S'agissant de la campagne en cours, les professionnels se montrent par contre mitigés. En pomme de terre de consommation, les quantités récoltées marquent une hausse, aussi bien en France (+3% estimés par rapport à l'année dernière), qu'en Europe (+4% pour les cinq principaux pays producteurs du Nord). Les cotations en Bintje ont commencé la saison à un piètre niveau : 70-75 euros/tonne à fin novembre 2009, contre 90-130 sur la même période en 2008. "Le marché reste peu actif et les prix stagnent sous la pression des "promotions" en grande distribution", indique Emmanuel Guillery, directeur de Bretagne-Plants.

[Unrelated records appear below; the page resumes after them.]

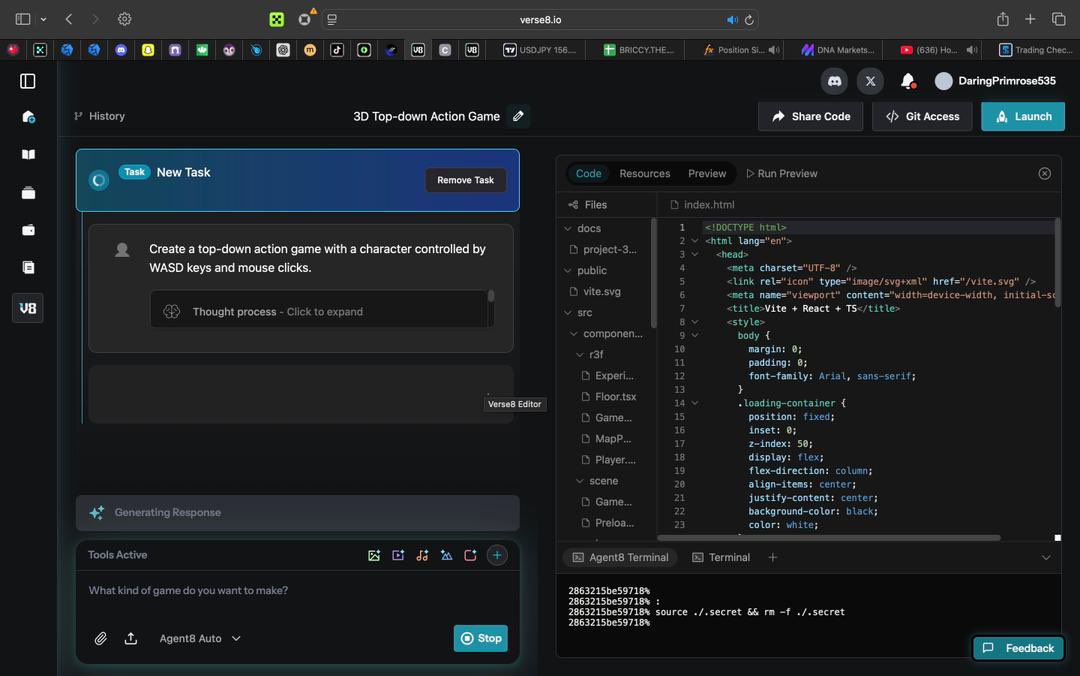1080x676 pixels.
Task: Open the Discord icon in the header
Action: coord(834,81)
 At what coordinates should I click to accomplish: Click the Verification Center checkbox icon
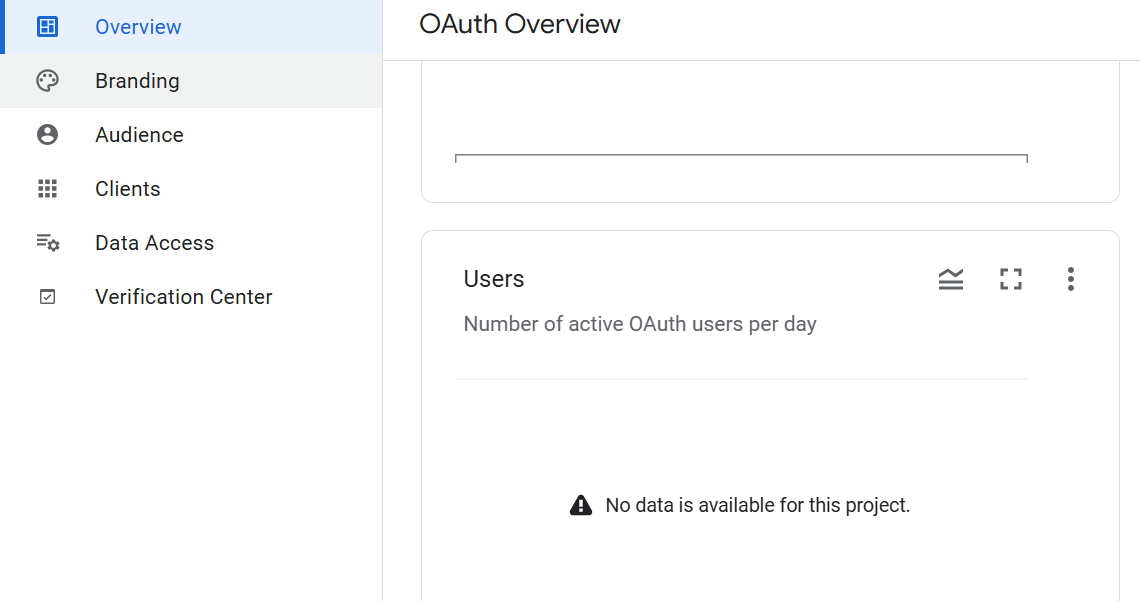coord(47,297)
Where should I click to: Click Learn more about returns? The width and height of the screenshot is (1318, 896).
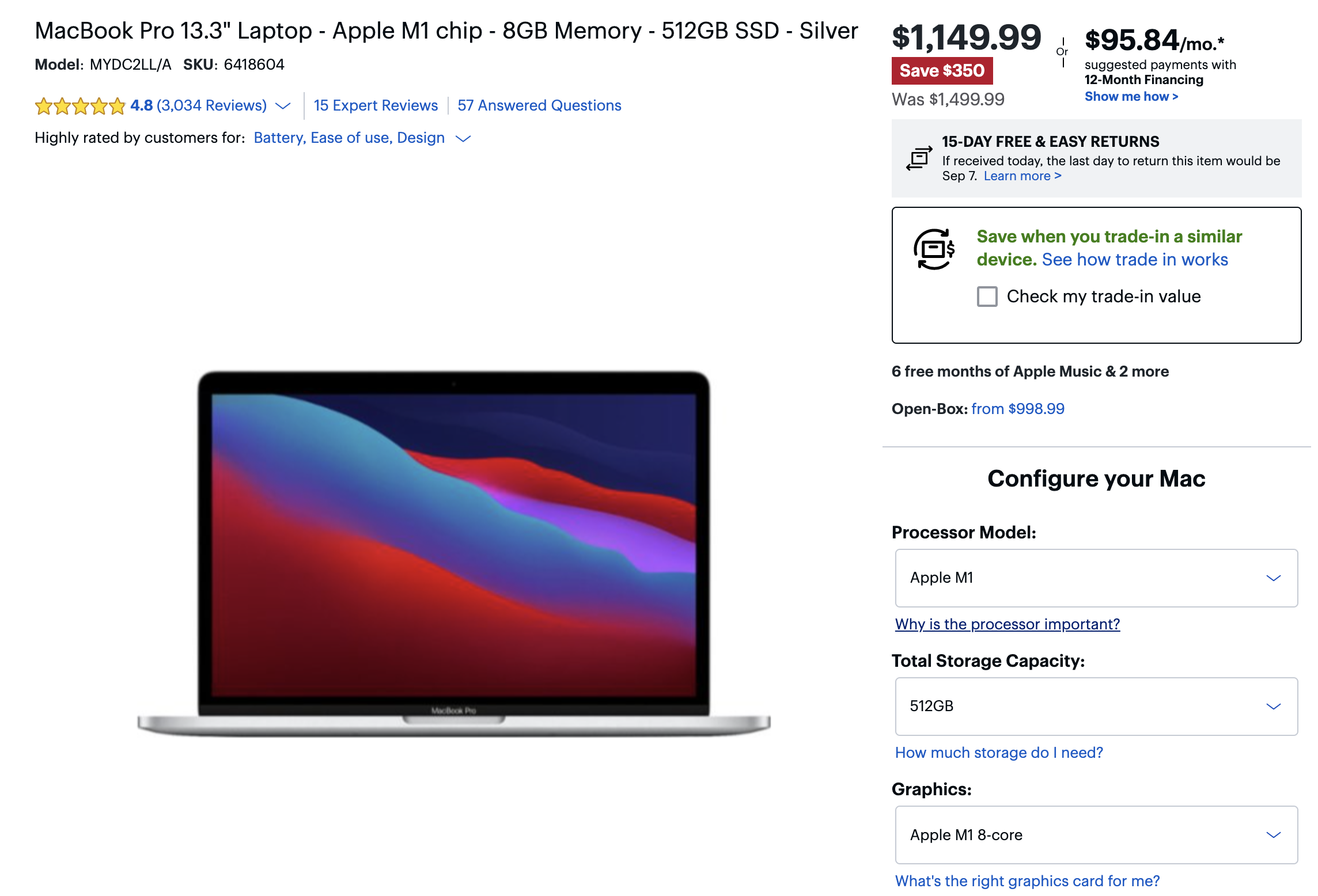click(1022, 176)
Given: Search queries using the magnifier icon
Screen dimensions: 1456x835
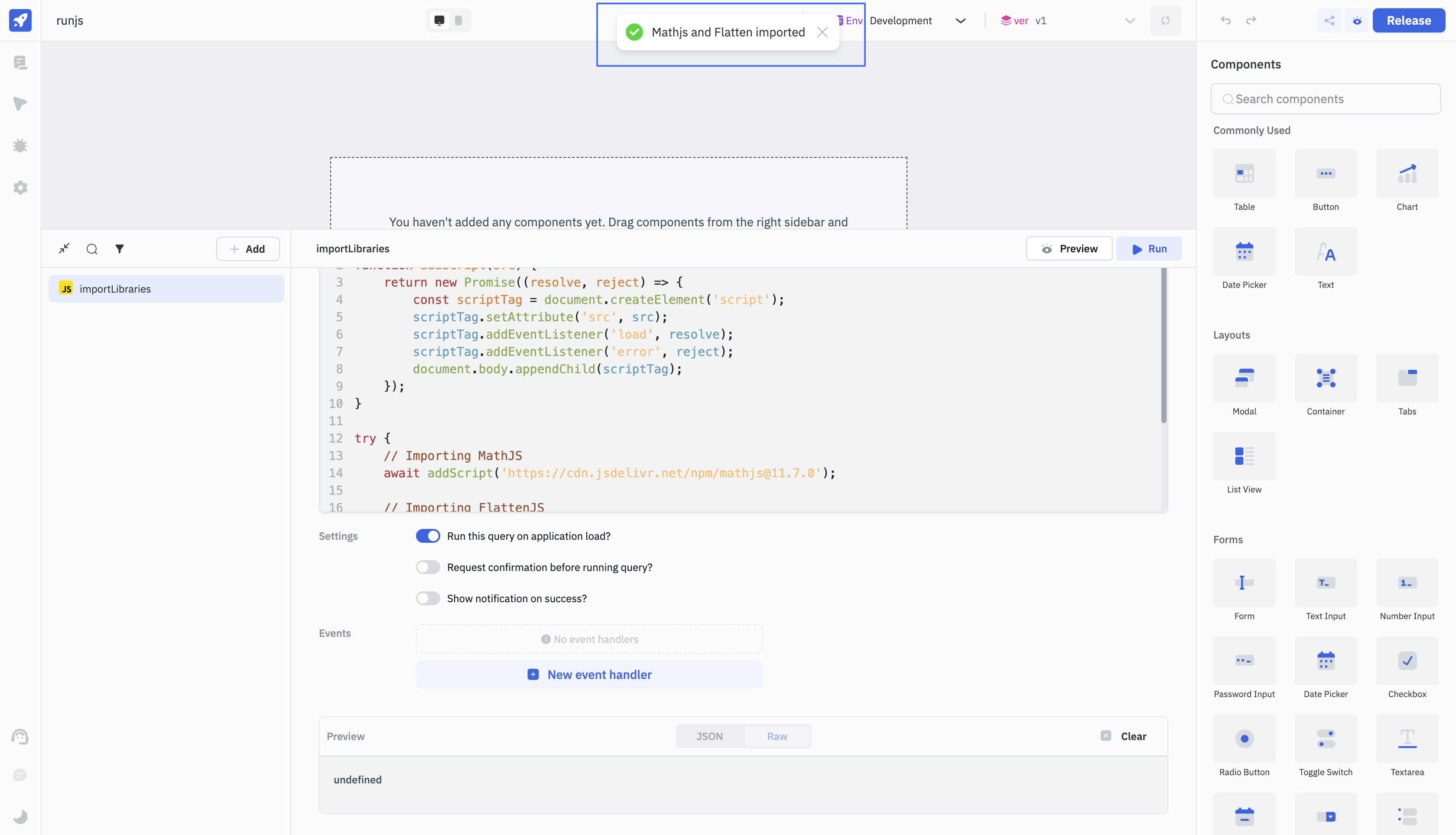Looking at the screenshot, I should click(x=92, y=248).
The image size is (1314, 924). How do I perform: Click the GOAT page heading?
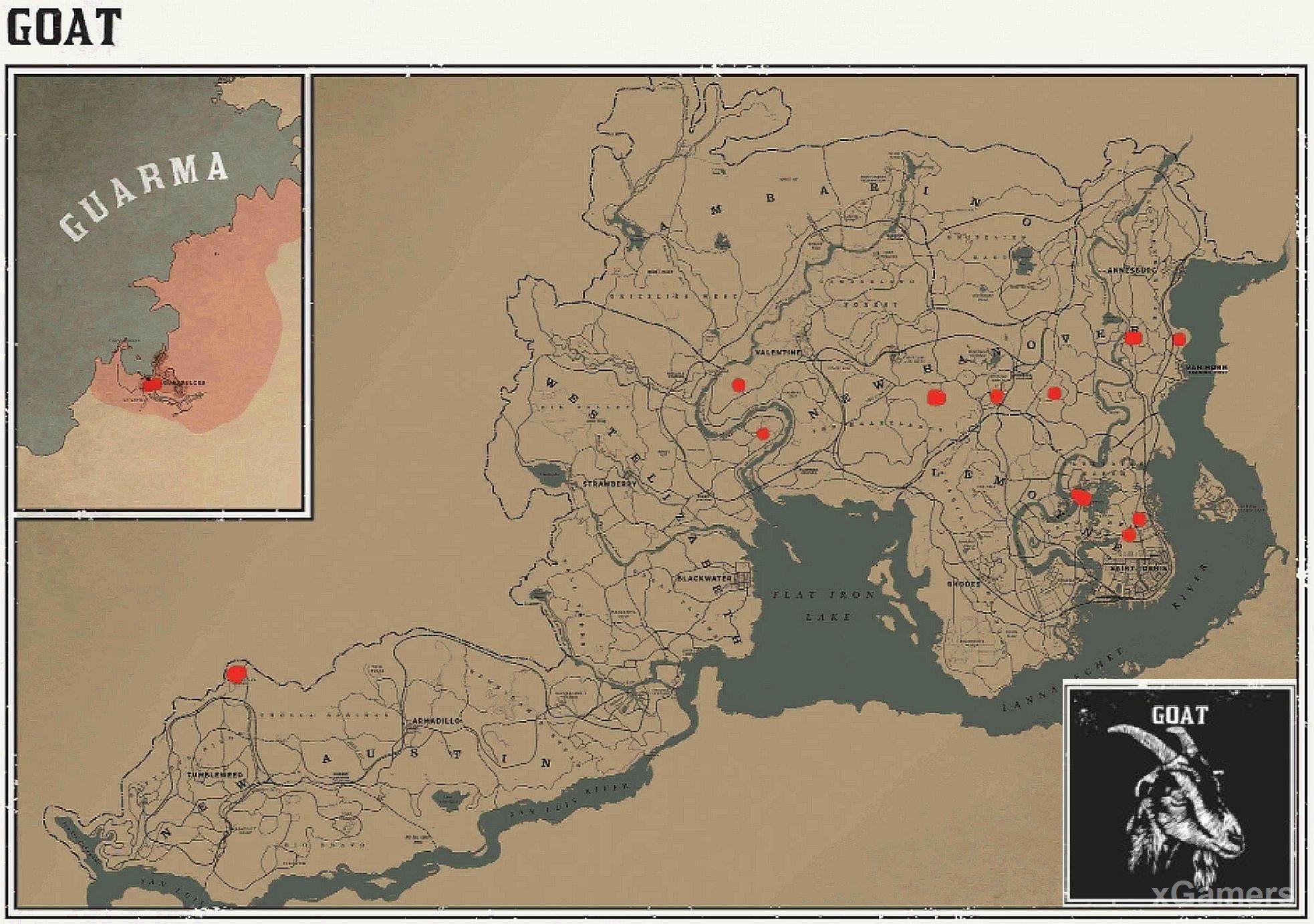(64, 28)
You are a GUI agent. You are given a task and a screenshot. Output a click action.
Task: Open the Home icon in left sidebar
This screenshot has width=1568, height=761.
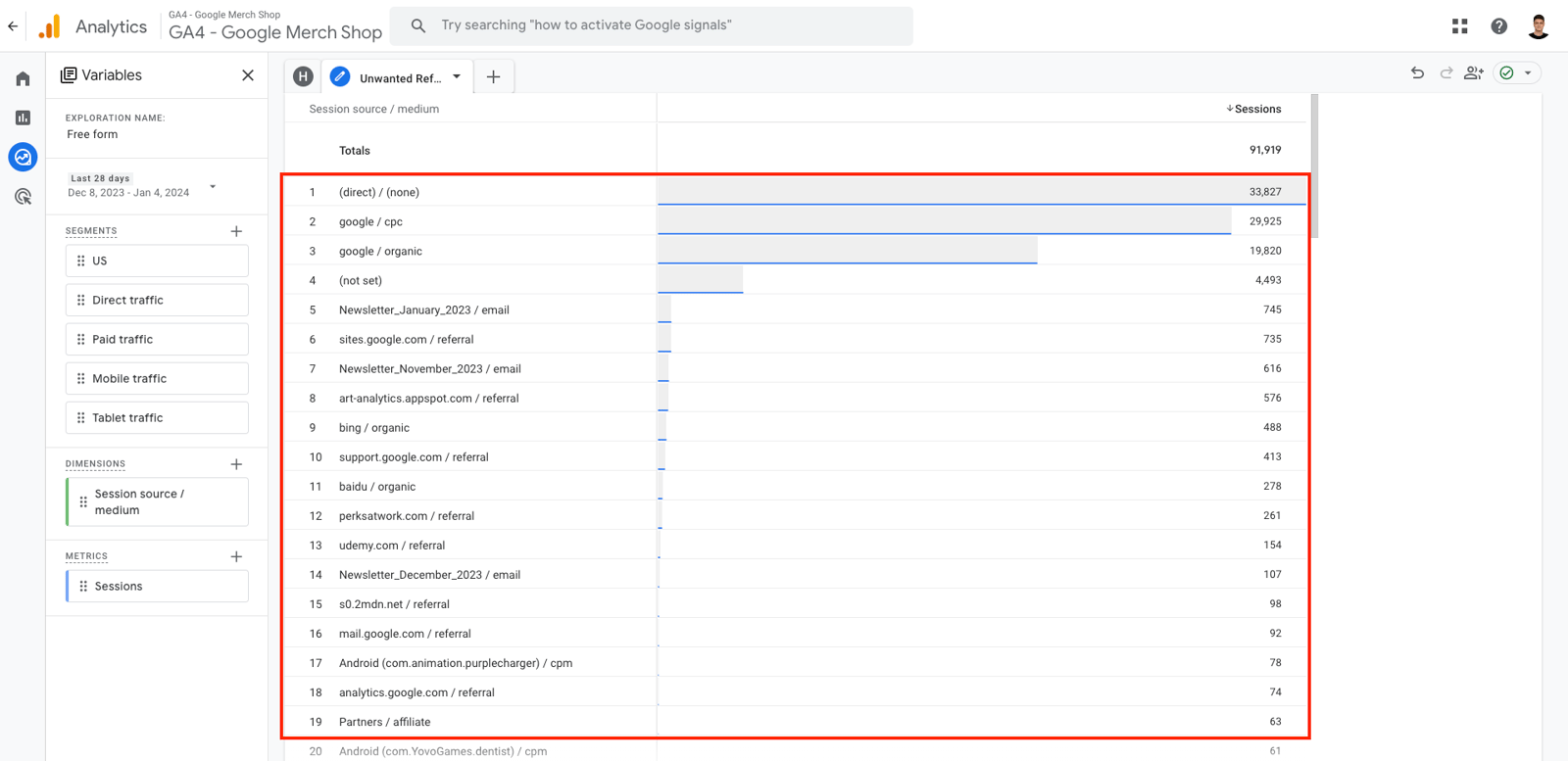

En conséquence, le plant rencontre des difficultés de commercialisation. Sur le marché français, les variétés du domaine public connaissent des cotations en baisse, comparables à celles de 2007, et celles sous exclusivité affichent des prix stables ou en repli. A l'export, le tableau était moins noir en début de saison. "Les exportateurs ont tiré parti de la précocité des plantations et de la rapidité des arrachages 2009 pour livrer les marchés "précoces" : Cuba, Koweït, Mali, Soudan… où les tonnages sont en progression par rapport à la campagne précédente".
En Spunta par contre, principale variété exportée, les prix se sont effondrés dès l'ouverture du marché. En cause : "Les plantations 2009 en Europe sur cette variété ont augmenté de plus de 1 000 ha (+17%), après les fortes réductions de 2005 à 2008. Elles faisaient craindre un engorgement du marché. Certains exportateurs européens ont vendu en Egypte dès septembre à des prix inférieurs de 100 à 150 euros/t par rapport à la campagne précédente".
Forte demande algérienne en Spunta
Toutefois, la situation s'est ensuite redressée, notamment grâce à la forte demande algérienne. "Ce regain d'intérêt pour Spunta au Maghreb et dans certains pays du Proche-Orient élimine, pour cette campagne, le risque de surplus dans cette variété. Mais, il est défavorable aux nouvelles variétés". Eric Bargy, PDG de Germicopa, évoque de grosses difficultés de paiement sur des pays du Sud de l'Europe (Espagne, Portugal, Italie). Le volume exporté devrait au final s'approcher de 70 000 tonnes, comme pour les deux campagnes précédentes.
Dans un contexte difficile, la filière craint une recrudescence de la production de plants de ferme. "Les obtenteurs doivent défendre leurs variétés et la profession doit faire preuve de solidarité sur ce dossier", précise Eric Bargy. Actuellement, c'est à l'obtenteur de faire la police sur les exploitations concernant l'utilisation illégale de variétés protégées, comme le prévoit la réglementation européenne. Le syndicat des obtenteurs français souhaiterait faire évoluer cette réglementation.
Agnès Cussonneau
Photo : Sur certaines destinations à l'export, le plant breton tire son épingle du jeu.